"AMSA telah mengkaji risiko dan menetapkan bahwa kondisi cuaca saat ini akan membuat kegiatan pencarian udara dan laut berbahaya serta menimbulkan risiko bagi awak. Oleh sebab itu, AMSA telah menunda semua operasi pencarian lewat laut dan udara untuk hari ini akibat kondisi cuaca tersebut," kata AMSA seperti dilansir dari AFP, Selasa (24/3/2014).
Angin kencang hingga 80 km/jam mendera wilayah tersebut ditambah dengan hujan deras dan awan dengan ketinggian rendah antara 200-500 kaki.
Keputusan itu menyusul pengumuman dari pemerintah Malaysia pada Senin (24/3) malam, yang memastikan bahwa pesawat yang hilang tersebut telah jatuh.
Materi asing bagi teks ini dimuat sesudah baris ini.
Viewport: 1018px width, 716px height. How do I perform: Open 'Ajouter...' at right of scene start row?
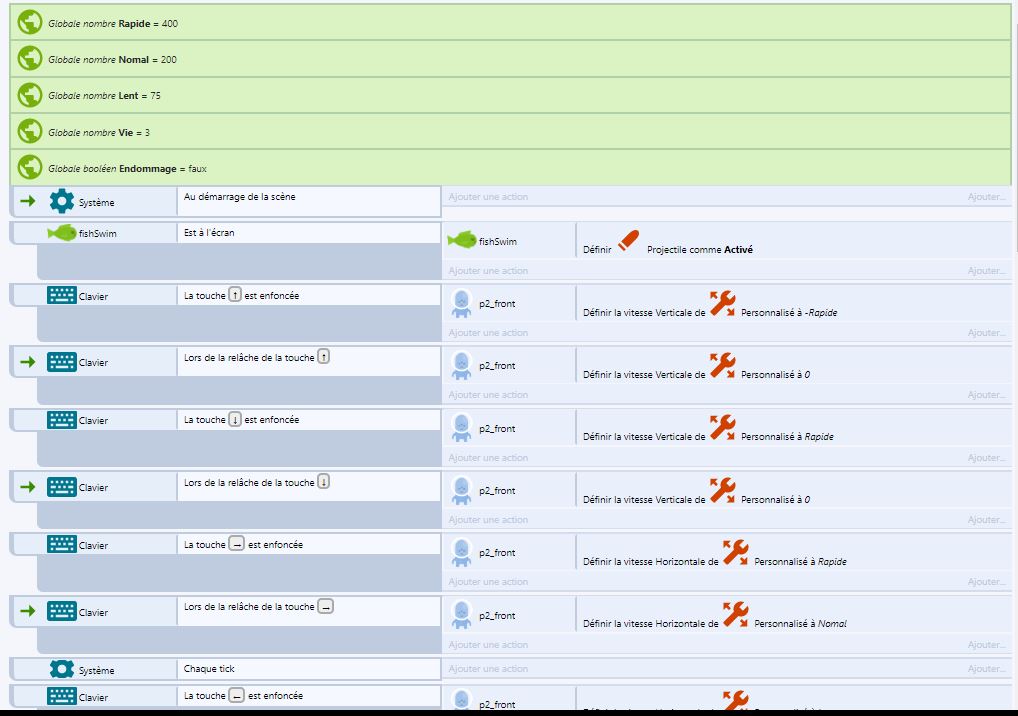tap(986, 197)
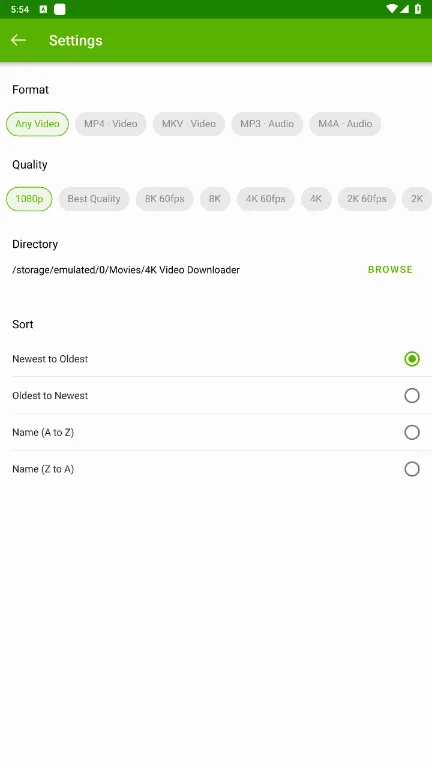This screenshot has height=768, width=432.
Task: Choose MKV · Video format
Action: [x=189, y=124]
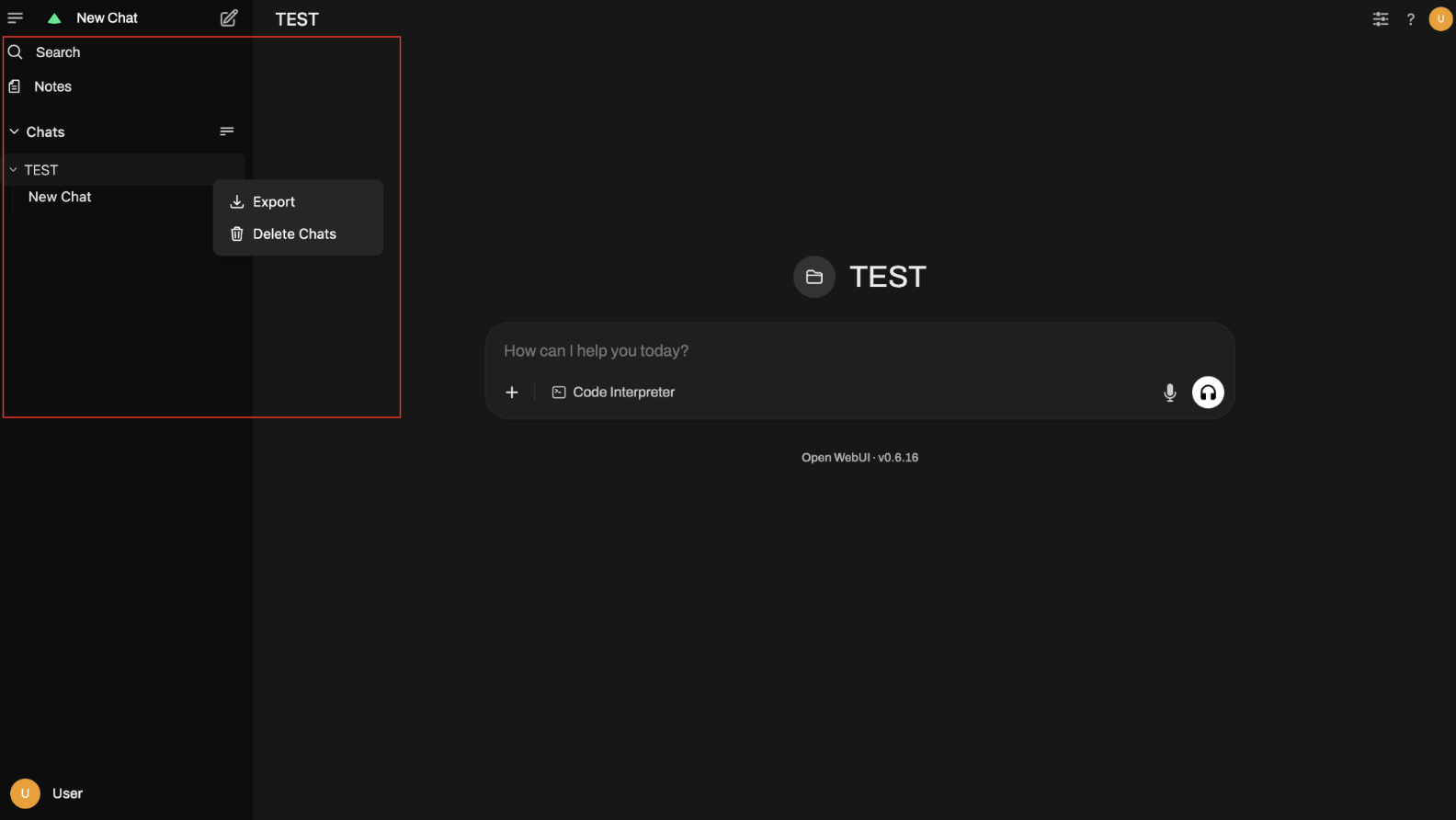Collapse the sidebar using the hamburger icon
The height and width of the screenshot is (820, 1456).
[x=16, y=18]
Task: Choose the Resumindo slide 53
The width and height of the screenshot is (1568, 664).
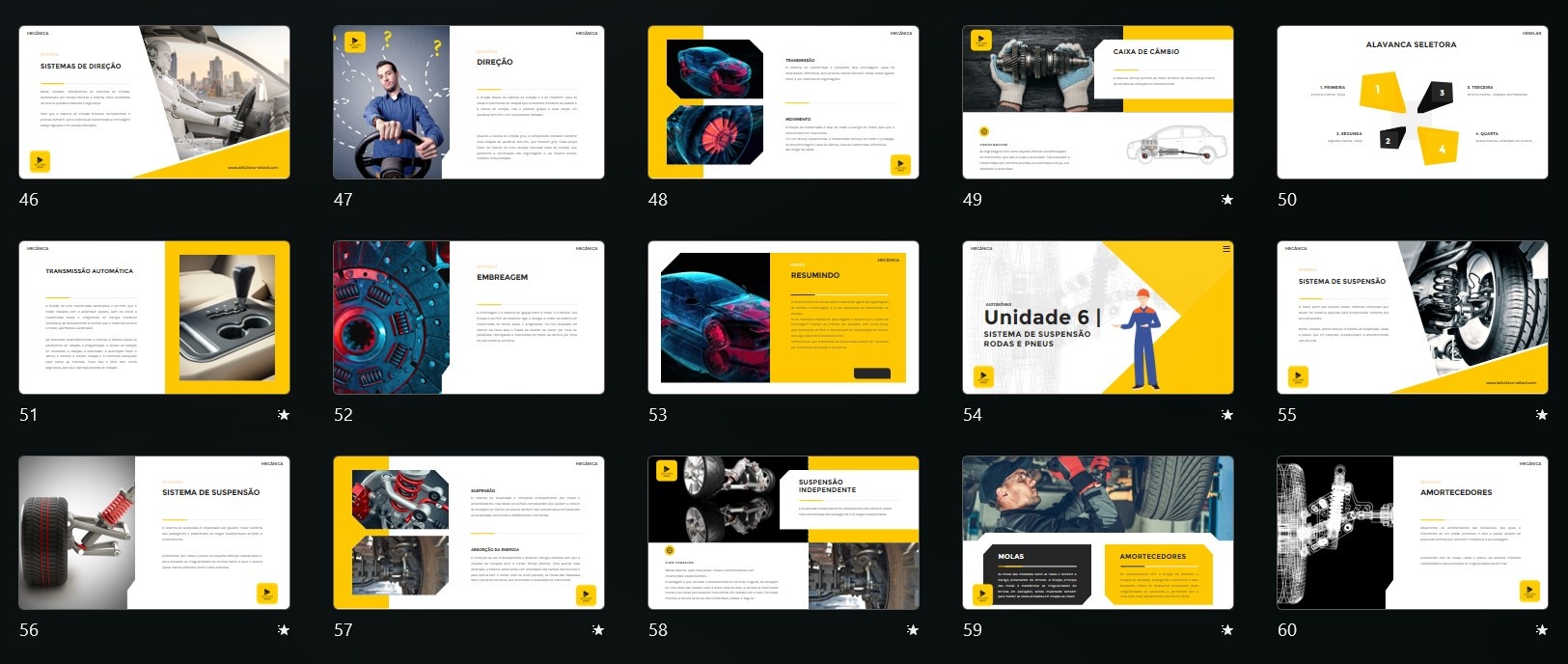Action: [x=784, y=318]
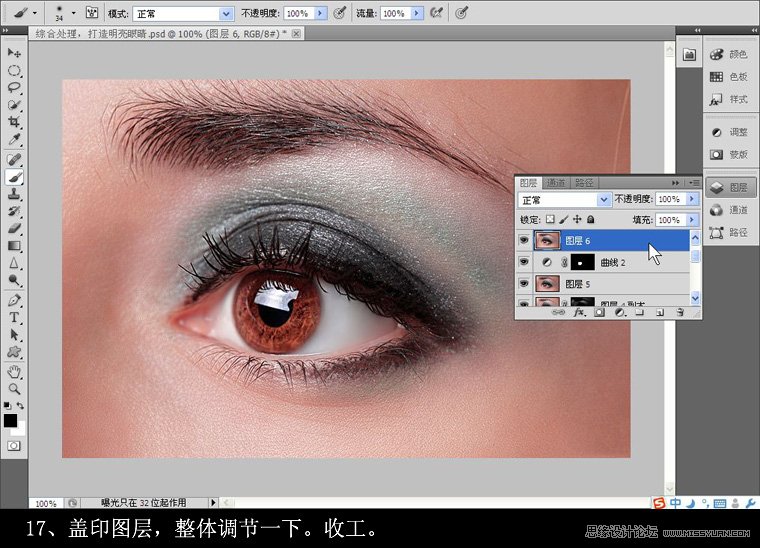Hide 图层 6 with its eye icon
This screenshot has height=548, width=760.
pos(524,240)
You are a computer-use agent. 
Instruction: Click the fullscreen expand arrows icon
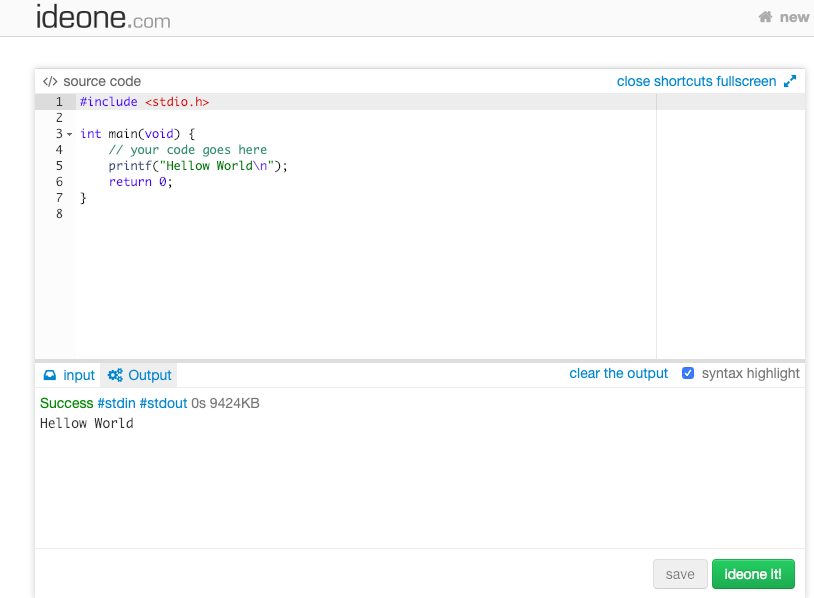[x=790, y=81]
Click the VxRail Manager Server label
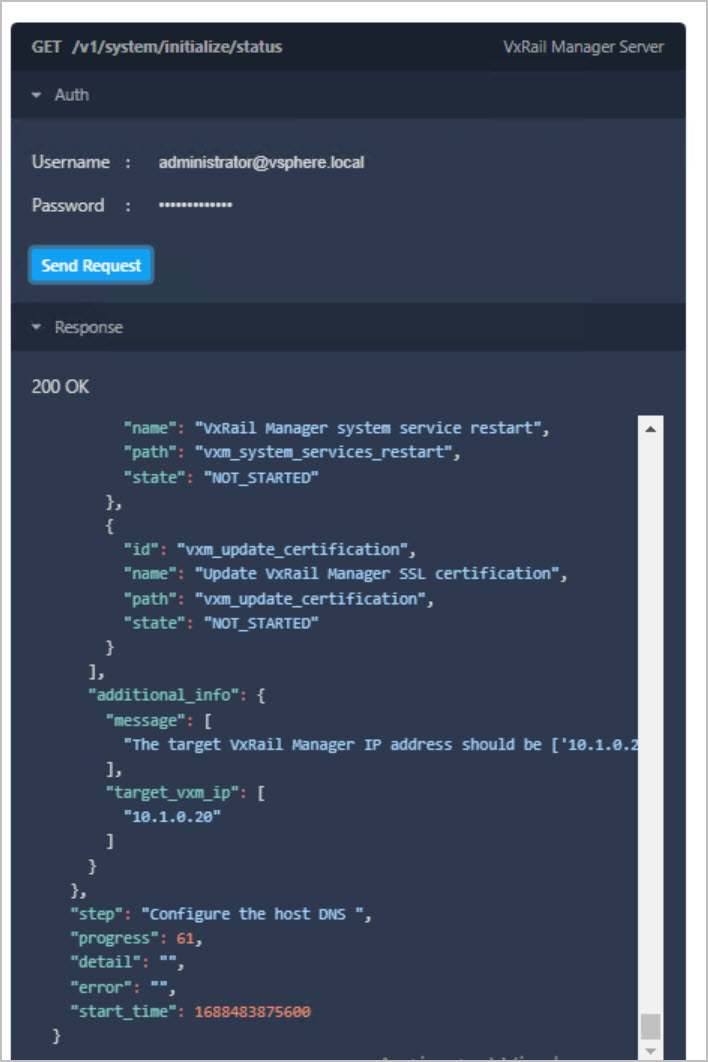 pos(583,47)
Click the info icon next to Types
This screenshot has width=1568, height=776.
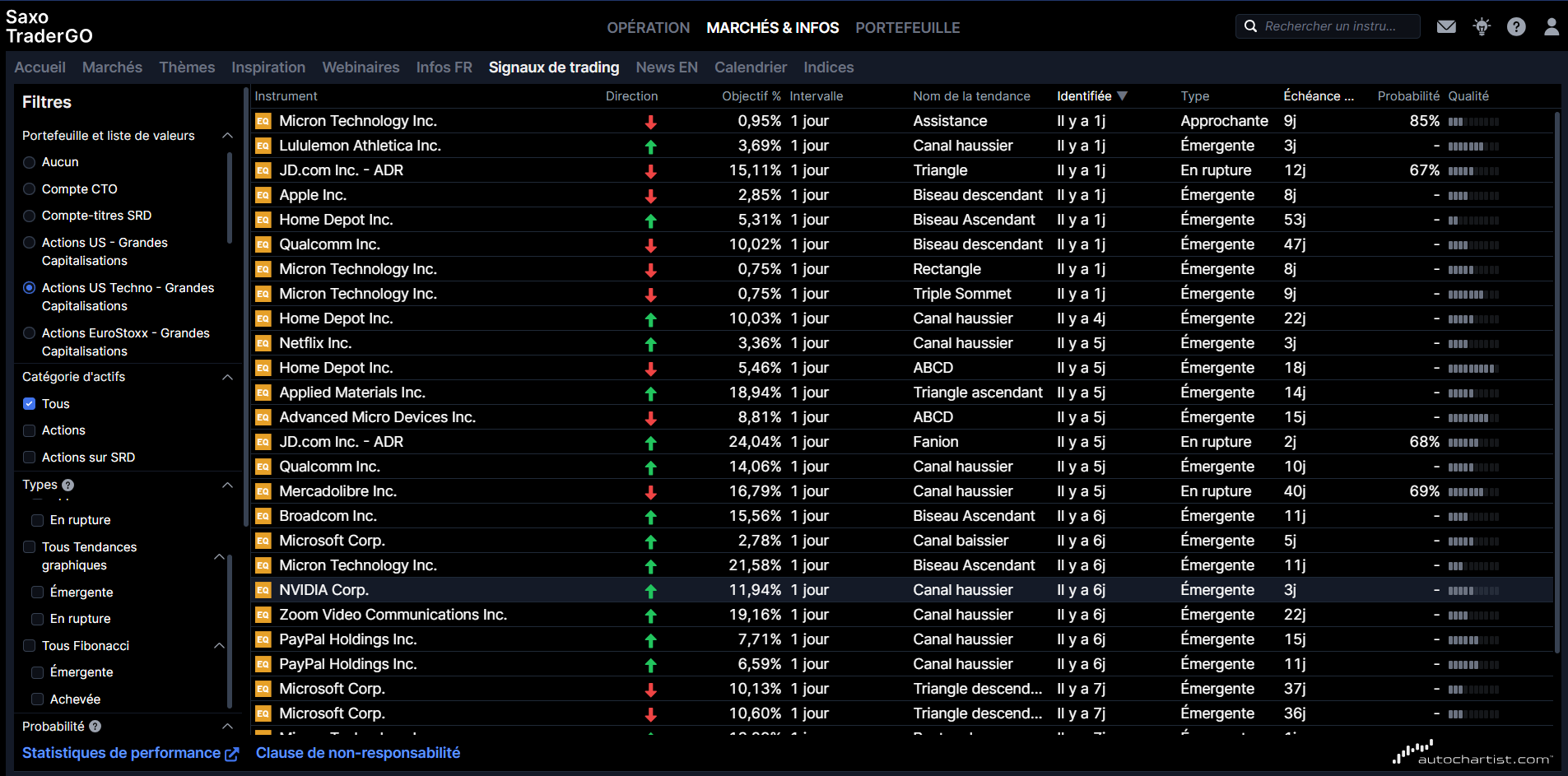pos(68,486)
Pernyataan itu menghapus harapan dari keluarga 239 penumpang di pesawat namun tidak menjelaskan mengapa menyimpang sejauh itu.
PM Malaysia Najib Razak mengatakan bahwa analisis terbaru dari data satelit tentang jalur pesawat menempatkan posisi terakhirnya di perairan terpencil di sisi barat Australia. Lokasi itu jauh dari kemungkinan lokasi pendaratan mana pun.